TEXTE À LIRE:
--------------------------------------------------

II semble malgré tout que le FLNC soit passé à un nouveau stade de son offensive, avec l'attentat par balles contre un vétérinaire de Corte qui refusait de se soumettre à « l'impôt révolutionnaire ». Car cette fois, le FLNC a choisi de faire un exemple en s'en prenant à la personne physique d'un ressortissant du continent et non plus seulement à ses biens.

« la Corse n'est pas l'Irlande »

Cette formule choc émane de Franceschi, le Secrétaire d'État chargé de superviser la lutte antiterroriste, le premier policier corse en quelque sorte. Bien que d'un bord opposé au FLNC, il vient exactement de poser le problème corse dans les termes où le FLNC souhaiterait qu'il soit posé, La crainte du premier, c'est le souhait du second.

Aujourd'hui, la Corse n'est certainement pas l'Irlande. Pas encore en tout cas. On ne voit pas en effet, le FLNC bénéficier du même soutien massif de la part de la population corse que l'IRA de la part de l'immense majorité de la population catholique de l'Ulster. La Corse n'a en rien connu les luttes de masse dont l'Irlande a été le théâtre dans le passé, et récemment encore, au cours desquelles on a vu une fraction de la population affronter violemment l'armée britannique.

Le FLNC dénonce pourtant le « fait colonial » en Corse. Selon ses termes, c'est « parce qu'aucune mesure n'a été entreprise pour engager le processus de décolonisation » qu'il a décidé de reprendre « la lutte armée » en août dernier, au moment de l'élection de l'assemblée régionale.

Voilà plus de dix ans que le mouvement nationaliste autonomiste ou indépendantiste, a refait parier de lui. Et comme ses prédécesseurs de droite, l'actuel gouvernement a échoué dans ses tentatives de s'en concilier les bonnes grâces. Même le courant le plus modéré des partisans de l'autonomie continue à garder ses distances vis-à-vis du gouvernement.

De ce point de vue, l'octroi d'une assemblée régionale élue au suffrage universel, n'a rien réglé. L'élection de cette assemblée a simplement confirmé que le sentiment d'être « corse » primait pour une partie de la population. Edmond Siméoni, le leader autonomiste, a recueilli, lors de cette élection, plus de 10 % des voix. Voix auxquelles il faudrait ajouter celles recueillies par les multiples candidats dits « d'intérêt local » qui se sont présentés eux aussi sous l'étiquette « corse ». Les nationalistes du FLNC qui avaient appelé à boycotter cette élection, n'ont pas eu beaucoup de succès. Mais ils reconnaissent eux-mêmes qu'une partie de leurs électeurs potentiels a pu se prononcer pour Siméoni.

Depuis son élection, cette fameuse assemblée a surtout fait la preuve de... son impuissance totale. Mis à part le fait d'offrir quelques postes de sinécure à des notables locaux, elle semble bien n'avilir été élue que pour le decorum, et encore. S'il n'y avait eu les récents attentats du FLNC, elle en serait encore à attendre du gouvernement qu'il consente à lui verser les crédits nécessaires pour qu'elle puisse... se faire bâtir un siège ! Pas étonnant dans ces conditions qu'une partie de la population corse puisse se sentir dupée par le gouvernement qui avait promis que les élections allaient changer quelque chose à la situation de l'île. Aujourd'hui, les nationalistes du FLNC, qui avaient dénoncé, eux, le piège des élections, misent sur ce sentiment.

--------------------------------------------------

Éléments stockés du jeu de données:
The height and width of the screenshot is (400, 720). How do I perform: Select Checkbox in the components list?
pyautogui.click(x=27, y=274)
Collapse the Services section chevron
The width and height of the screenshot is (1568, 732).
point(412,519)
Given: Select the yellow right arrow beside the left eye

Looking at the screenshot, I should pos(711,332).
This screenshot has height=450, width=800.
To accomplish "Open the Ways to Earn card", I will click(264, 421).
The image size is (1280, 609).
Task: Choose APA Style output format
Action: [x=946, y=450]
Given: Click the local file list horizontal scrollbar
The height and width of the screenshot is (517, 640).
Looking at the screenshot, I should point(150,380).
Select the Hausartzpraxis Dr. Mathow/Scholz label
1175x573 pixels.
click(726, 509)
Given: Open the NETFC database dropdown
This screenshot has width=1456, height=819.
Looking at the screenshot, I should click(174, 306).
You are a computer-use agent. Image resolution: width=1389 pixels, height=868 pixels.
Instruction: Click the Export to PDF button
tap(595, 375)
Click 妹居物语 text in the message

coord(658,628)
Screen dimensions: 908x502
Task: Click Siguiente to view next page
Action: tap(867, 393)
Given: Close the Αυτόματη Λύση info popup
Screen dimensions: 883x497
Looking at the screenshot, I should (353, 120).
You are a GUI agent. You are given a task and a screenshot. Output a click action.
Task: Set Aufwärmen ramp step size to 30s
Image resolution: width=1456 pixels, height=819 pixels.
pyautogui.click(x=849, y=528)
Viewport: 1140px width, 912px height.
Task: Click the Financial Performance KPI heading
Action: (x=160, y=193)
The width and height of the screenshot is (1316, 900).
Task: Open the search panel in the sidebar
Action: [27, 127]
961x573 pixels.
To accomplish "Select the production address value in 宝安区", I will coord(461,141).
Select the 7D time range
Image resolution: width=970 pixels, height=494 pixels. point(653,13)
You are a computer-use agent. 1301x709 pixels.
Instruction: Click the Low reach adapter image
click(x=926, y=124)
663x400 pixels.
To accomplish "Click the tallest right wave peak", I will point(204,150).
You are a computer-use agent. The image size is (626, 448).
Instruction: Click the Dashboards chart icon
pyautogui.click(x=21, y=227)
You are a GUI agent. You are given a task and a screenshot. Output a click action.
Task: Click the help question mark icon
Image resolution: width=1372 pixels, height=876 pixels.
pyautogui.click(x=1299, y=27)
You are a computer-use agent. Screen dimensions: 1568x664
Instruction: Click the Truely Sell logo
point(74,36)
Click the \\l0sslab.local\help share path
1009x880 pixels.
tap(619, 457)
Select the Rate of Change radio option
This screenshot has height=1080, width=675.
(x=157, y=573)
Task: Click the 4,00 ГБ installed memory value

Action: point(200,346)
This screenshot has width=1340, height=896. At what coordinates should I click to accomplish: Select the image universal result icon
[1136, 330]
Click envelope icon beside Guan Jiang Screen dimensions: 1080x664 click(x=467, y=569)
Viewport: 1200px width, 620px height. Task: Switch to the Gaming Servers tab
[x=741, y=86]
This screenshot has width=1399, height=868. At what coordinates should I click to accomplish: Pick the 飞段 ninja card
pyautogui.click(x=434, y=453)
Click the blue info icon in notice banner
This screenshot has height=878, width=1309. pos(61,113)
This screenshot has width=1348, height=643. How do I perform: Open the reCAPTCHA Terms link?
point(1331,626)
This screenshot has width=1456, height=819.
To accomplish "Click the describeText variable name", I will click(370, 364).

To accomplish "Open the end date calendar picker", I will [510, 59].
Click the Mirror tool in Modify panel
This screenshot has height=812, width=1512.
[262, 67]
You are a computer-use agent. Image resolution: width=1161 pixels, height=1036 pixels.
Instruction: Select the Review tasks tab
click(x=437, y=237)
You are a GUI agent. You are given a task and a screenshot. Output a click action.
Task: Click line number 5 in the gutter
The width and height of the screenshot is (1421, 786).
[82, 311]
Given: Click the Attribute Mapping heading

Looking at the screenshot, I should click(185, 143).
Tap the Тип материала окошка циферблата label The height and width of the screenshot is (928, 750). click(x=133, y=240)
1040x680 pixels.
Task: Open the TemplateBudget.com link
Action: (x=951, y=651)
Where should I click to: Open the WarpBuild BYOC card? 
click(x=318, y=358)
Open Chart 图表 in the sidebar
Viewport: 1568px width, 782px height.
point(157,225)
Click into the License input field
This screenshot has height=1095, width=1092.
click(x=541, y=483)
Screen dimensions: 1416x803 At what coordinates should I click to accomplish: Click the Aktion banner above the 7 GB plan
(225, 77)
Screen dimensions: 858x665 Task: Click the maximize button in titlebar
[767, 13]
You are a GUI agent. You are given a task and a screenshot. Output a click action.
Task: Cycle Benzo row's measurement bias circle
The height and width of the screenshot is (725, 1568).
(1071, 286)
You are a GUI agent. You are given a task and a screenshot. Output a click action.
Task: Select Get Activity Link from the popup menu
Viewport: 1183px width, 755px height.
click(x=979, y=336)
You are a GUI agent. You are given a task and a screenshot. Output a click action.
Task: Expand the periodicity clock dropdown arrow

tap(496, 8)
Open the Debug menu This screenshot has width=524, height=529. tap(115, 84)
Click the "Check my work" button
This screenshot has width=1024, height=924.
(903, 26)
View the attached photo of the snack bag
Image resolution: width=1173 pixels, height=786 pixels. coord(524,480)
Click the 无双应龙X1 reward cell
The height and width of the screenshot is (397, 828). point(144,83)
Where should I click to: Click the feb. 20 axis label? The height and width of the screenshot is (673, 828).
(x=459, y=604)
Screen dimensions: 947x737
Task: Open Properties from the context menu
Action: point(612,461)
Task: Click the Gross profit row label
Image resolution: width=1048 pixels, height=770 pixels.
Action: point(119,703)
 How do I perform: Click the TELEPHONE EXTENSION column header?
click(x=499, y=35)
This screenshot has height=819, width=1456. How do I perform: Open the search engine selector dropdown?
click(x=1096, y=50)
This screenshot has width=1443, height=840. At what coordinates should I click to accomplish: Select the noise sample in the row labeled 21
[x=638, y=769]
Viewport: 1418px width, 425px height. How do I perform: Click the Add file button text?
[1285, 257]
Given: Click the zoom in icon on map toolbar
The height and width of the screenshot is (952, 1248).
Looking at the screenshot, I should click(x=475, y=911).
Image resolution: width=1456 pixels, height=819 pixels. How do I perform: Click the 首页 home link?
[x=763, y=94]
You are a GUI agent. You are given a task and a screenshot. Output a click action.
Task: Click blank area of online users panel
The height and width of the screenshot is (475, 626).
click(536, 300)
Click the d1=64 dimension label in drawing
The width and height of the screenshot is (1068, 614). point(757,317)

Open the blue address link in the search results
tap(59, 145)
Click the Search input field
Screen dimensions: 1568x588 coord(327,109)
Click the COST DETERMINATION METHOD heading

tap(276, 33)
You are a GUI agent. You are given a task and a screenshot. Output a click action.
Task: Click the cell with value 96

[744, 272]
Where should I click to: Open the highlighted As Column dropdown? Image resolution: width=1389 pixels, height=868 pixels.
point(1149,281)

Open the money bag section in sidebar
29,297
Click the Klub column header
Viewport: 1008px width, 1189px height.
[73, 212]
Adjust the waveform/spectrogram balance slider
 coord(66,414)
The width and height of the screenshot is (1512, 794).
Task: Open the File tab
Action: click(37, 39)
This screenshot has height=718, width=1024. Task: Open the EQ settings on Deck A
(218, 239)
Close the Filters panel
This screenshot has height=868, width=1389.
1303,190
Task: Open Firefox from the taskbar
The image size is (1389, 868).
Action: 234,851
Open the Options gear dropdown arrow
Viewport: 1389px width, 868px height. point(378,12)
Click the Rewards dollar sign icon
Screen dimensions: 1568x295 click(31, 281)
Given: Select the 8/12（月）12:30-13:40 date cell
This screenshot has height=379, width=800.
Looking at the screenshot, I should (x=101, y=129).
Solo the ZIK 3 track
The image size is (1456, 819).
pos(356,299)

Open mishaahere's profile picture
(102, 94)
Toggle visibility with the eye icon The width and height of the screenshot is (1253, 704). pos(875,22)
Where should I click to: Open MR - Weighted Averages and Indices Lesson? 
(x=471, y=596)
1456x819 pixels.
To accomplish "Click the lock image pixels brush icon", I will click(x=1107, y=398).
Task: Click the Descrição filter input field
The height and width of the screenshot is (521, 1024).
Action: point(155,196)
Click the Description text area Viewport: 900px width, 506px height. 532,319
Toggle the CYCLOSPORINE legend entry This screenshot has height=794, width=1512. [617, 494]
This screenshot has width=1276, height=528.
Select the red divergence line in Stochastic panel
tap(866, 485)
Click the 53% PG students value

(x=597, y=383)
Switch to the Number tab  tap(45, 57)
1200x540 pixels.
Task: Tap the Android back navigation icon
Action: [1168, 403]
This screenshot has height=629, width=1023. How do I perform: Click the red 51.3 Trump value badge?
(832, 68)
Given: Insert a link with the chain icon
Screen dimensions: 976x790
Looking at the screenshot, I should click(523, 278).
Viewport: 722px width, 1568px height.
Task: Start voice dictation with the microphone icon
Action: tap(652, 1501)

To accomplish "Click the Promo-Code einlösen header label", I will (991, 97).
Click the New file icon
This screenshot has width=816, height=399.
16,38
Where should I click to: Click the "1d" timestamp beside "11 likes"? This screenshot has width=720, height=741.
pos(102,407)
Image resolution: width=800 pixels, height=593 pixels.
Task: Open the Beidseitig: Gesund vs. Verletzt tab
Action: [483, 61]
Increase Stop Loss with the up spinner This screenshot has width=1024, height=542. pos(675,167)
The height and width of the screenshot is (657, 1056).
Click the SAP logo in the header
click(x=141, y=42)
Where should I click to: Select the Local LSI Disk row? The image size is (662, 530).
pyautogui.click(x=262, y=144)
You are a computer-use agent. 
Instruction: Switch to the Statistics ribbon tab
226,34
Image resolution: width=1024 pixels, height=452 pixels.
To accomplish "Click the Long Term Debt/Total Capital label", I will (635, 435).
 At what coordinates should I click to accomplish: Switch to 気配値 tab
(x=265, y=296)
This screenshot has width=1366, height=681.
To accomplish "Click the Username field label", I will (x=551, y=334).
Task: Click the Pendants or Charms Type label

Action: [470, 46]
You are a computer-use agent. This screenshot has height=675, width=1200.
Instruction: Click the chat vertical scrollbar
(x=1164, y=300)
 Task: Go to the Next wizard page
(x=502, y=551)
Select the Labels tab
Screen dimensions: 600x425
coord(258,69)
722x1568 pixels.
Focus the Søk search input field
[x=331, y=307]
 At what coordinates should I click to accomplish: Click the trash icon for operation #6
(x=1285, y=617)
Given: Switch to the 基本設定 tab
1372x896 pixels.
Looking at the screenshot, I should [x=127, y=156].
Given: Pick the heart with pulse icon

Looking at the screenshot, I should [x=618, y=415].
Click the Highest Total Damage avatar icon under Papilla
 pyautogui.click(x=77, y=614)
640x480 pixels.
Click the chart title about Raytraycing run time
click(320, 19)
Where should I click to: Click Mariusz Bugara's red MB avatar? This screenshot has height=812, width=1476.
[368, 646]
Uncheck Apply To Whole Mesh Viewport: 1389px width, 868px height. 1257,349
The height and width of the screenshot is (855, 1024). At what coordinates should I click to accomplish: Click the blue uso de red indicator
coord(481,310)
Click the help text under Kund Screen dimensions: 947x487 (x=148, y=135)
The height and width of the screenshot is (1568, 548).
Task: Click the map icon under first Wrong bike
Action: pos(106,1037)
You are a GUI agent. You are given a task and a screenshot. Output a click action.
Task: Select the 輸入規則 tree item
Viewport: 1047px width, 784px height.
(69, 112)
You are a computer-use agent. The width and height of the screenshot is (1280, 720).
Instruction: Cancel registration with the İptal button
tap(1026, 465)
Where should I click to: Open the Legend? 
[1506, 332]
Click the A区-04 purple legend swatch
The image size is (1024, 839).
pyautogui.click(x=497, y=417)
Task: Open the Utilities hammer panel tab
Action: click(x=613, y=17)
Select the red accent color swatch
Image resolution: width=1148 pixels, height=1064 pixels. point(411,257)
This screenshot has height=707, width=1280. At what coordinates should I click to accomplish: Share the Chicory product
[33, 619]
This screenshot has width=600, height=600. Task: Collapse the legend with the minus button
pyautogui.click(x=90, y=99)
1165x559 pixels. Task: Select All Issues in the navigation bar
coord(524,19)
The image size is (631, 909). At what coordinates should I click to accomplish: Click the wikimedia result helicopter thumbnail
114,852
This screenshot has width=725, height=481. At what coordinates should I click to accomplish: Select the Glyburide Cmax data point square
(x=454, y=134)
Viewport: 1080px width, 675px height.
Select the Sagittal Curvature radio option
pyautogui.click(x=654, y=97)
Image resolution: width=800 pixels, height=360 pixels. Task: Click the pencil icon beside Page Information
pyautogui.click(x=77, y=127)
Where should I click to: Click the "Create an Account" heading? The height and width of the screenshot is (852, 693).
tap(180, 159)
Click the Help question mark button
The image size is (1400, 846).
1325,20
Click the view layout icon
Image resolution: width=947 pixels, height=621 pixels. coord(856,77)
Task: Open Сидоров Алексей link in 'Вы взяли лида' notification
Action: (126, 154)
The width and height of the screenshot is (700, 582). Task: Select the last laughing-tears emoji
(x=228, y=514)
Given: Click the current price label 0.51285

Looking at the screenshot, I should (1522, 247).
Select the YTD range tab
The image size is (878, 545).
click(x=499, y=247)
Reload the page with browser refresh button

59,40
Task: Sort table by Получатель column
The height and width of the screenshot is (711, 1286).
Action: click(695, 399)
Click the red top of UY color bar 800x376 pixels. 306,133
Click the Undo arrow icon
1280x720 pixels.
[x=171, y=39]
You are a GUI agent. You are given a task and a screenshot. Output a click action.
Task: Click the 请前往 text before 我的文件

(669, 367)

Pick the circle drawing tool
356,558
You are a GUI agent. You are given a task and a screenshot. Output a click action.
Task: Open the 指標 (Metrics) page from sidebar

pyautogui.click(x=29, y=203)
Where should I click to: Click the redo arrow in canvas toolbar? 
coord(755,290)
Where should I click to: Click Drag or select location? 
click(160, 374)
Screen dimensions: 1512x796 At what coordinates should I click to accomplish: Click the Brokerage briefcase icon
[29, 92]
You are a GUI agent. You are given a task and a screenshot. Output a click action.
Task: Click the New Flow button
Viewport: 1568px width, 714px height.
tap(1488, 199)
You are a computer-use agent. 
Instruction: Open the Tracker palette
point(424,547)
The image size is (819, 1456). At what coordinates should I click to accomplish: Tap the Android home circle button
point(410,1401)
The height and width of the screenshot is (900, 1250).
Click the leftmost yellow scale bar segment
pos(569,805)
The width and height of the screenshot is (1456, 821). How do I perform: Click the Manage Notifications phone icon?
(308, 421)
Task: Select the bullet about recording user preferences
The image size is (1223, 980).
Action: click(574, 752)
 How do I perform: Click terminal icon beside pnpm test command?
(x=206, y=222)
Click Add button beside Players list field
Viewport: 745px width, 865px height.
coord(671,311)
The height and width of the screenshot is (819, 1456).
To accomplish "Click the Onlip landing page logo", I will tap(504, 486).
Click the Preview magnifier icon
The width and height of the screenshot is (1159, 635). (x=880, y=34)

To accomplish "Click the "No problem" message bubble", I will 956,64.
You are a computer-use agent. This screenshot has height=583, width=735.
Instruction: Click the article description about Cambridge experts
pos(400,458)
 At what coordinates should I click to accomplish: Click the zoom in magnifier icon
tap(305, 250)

--------------------------------------------------

PROBLÈMES À RÉSOUDRE:
a – Recopiez mot pour mot le passage du texte sur le FLNC en Corse qui commence par « Le FLNC dénonce » et se poursuit jusqu'à « de l'assemblée régionale. ».
b – Prolongez le texte sur le FLNC et la question corse à partir de sa dernière phrase.

RÉPONSES AUX CONSIGNES:
a –
Le FLNC dénonce pourtant le « fait colonial » en Corse. Selon ses termes, c'est « parce qu'aucune mesure n'a été entreprise pour engager le processus de décolonisation » qu'il a décidé de reprendre « la lutte armée » en août dernier, au moment de l'élection de l'assemblée régionale.

b –
Et la CCN (Consulte des Comités Nationalistes), organisation politique des nationalistes, qui n'a pas été dissoute, elle, et entend présenter des listes aux prochaines municipales, reproche à l'actuel gouvernement de ne pas vouloir faire plus que la droite précédemment. Elle a engagé une campagne politique contre « la colonisation de peuplement » dont serait victime la Corse de la part des continentaux. II aurait fallu, dit-elle, « corsiser les emplois, officialiser la langue corse, empêcher l'implantation de continentaux... or le président français a choisi la répression ».

A-t-on des raisons de penser que la population puisse rejoindre les nationalistes dans un proche avenir ? Jusqu'à maintenant, il ne semble pas qu'elle adhère aux idées qu'ils développent. Mais il ne semble pas non plus qu'elle rejette les militants, et la période actuelle, avec la crise et le chômage grandissant, risque bien d'offrir des arguments supplémentaires sinon des troupes, au courant nationaliste.

Le gouvernement, en tout cas, semble se demander s'il ne suffirait pas d'un rien pour qu'une fraction de la population rejoigne le camp indépendantiste. Malgré ses déclarations tonitruantes, il va, comme la droite avant lui, sur la pointe des pieds. On peut noter par exemple l'attitude prudente de la police qui pour l'instant n'est pas réellement passée des menaces aux actes. Selon les sources policières elles-mêmes, ce n'est pas que les membres du FLNC soient nombreux : pour l'instant, ils ne seraient pas plus de deux cents, sympathisants compris. C'est peu. Mais ils sont chez eux, et bénéficient d'une complicité tacite de leurs voisins et de leurs relations. Quels que soient les actes de violence qu'ait pu commettre jusque là le FLNC, quelle que soit l'insécurité qu'il contribue à faire régner en Corse, la population ne semble pas prête à prendre le parti de la police.

La Corse, une colonie de la France ?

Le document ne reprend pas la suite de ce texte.